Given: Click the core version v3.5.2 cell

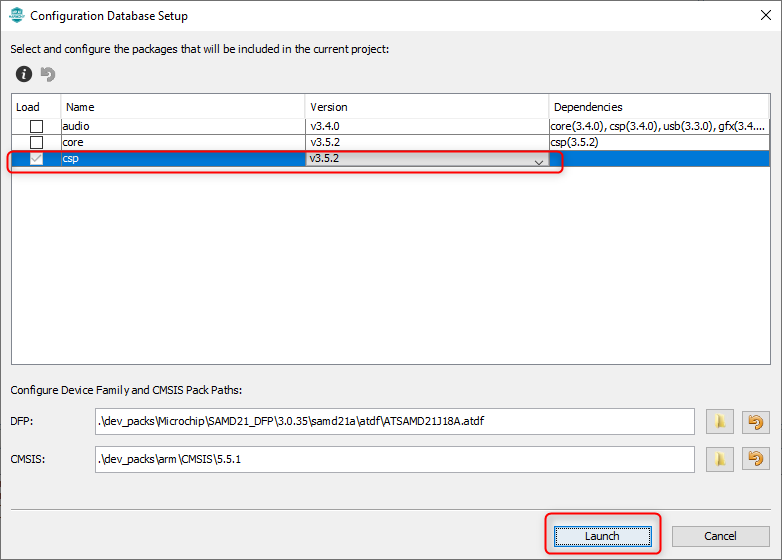Looking at the screenshot, I should coord(426,143).
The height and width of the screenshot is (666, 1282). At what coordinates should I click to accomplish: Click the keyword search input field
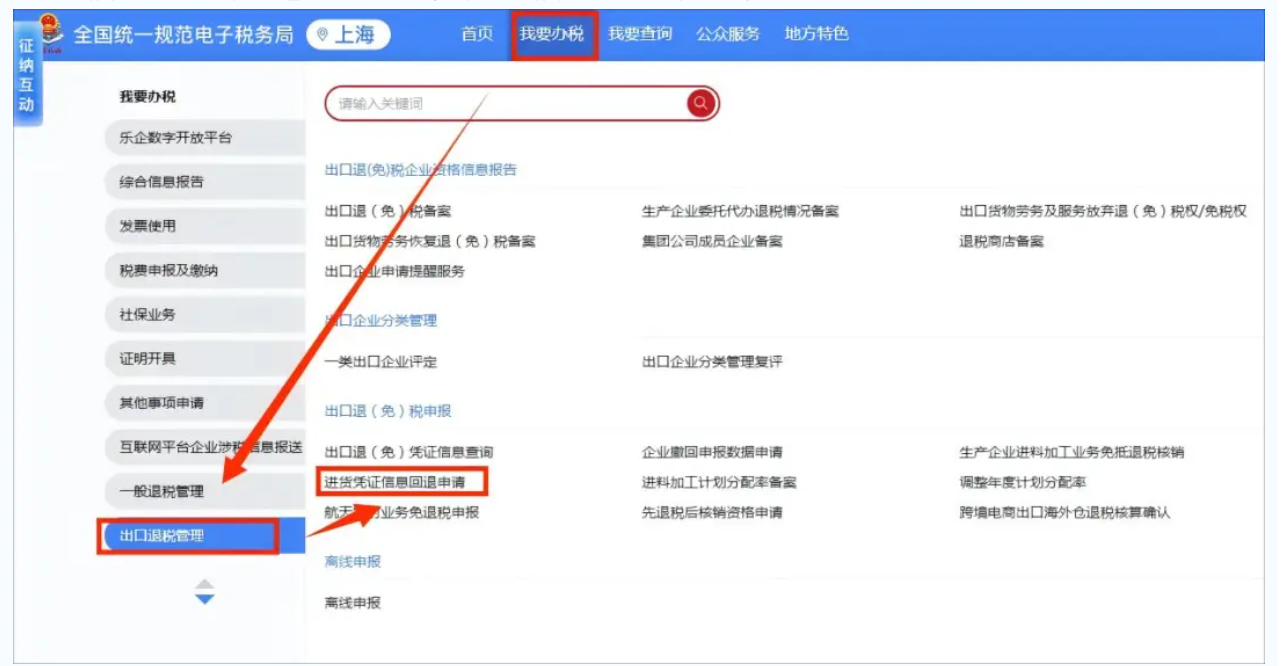click(505, 103)
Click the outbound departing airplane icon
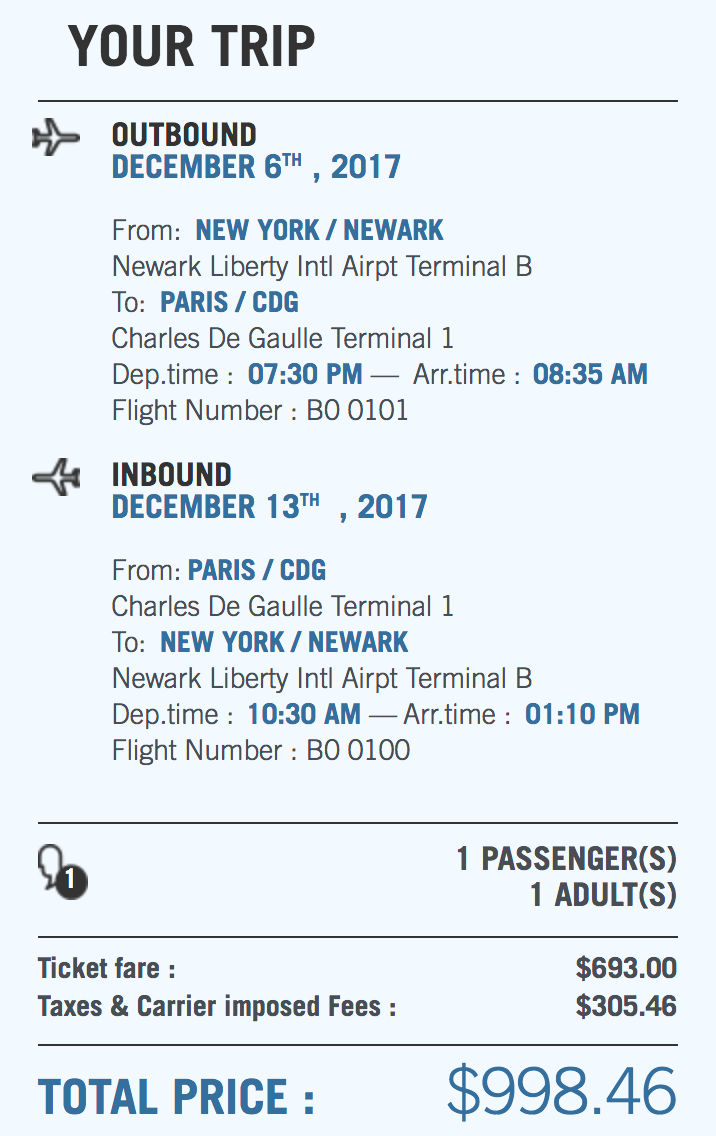The width and height of the screenshot is (716, 1136). tap(55, 137)
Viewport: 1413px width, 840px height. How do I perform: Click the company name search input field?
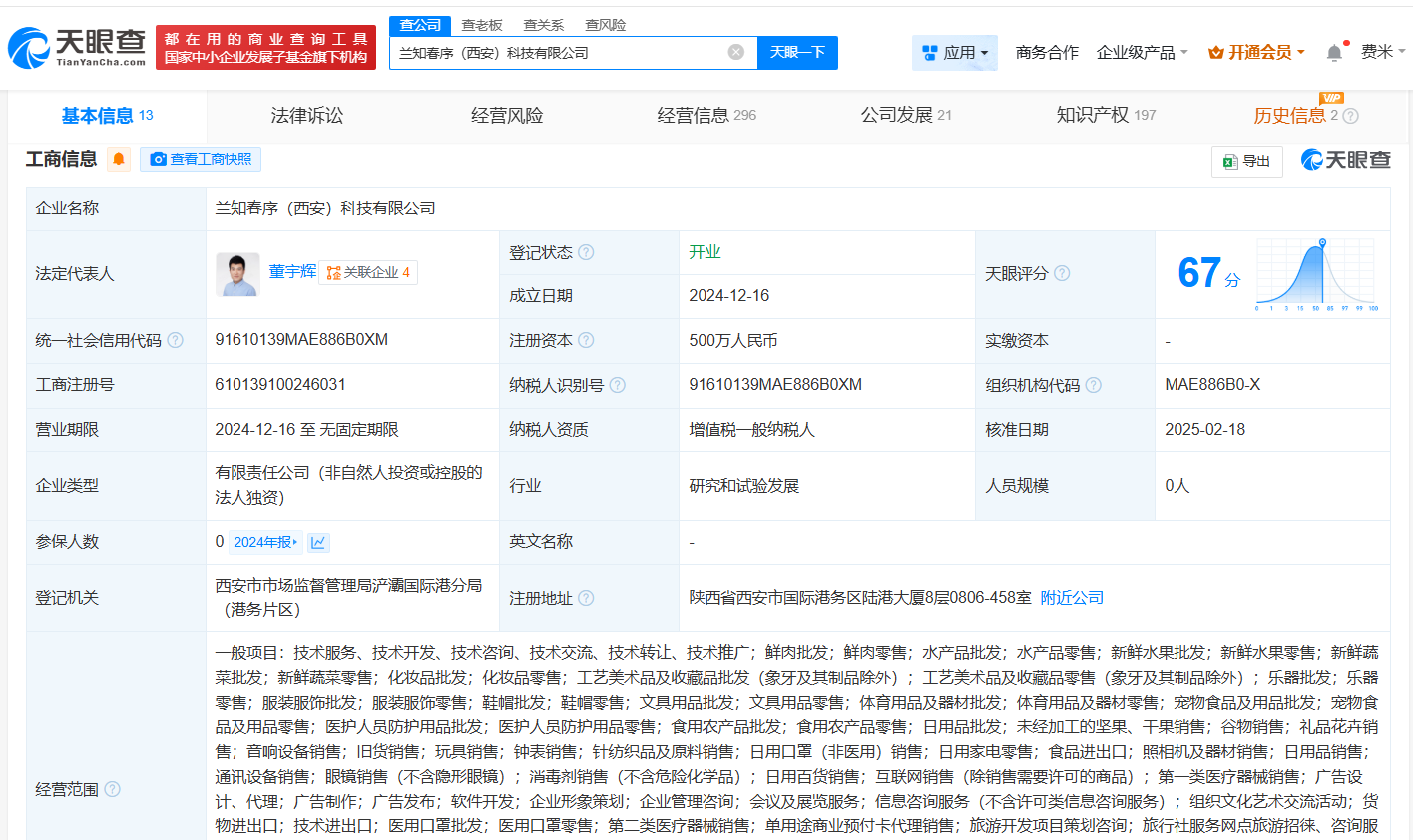pyautogui.click(x=559, y=52)
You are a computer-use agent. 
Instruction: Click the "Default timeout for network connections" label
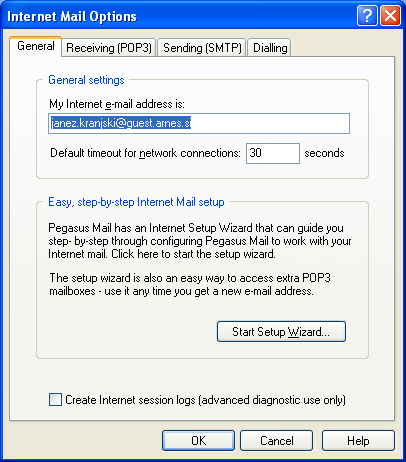145,153
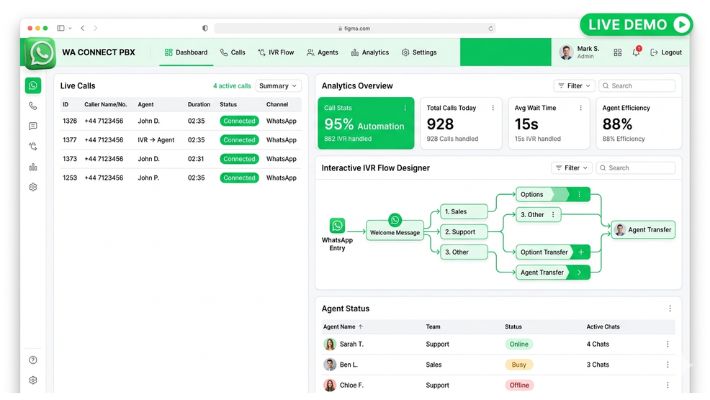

[WHAT YOU NEED TO DO] The answer must be an exact copy of the records, with no images in it.

[SOLUTION FOR THIS PROBLEM]
Given: Click the core version v3.5.2 cell

Looking at the screenshot, I should coord(426,143).
The height and width of the screenshot is (666, 1282). At what coordinates should I click to accomplish: Click the keyword search input field
click(505, 103)
Click the outbound departing airplane icon
The width and height of the screenshot is (716, 1136). tap(55, 137)
Viewport: 1413px width, 840px height. How do I perform: Click the company name search input field?
pyautogui.click(x=559, y=52)
You are a computer-use agent. 
Instruction: Click the "Default timeout for network connections" label
145,153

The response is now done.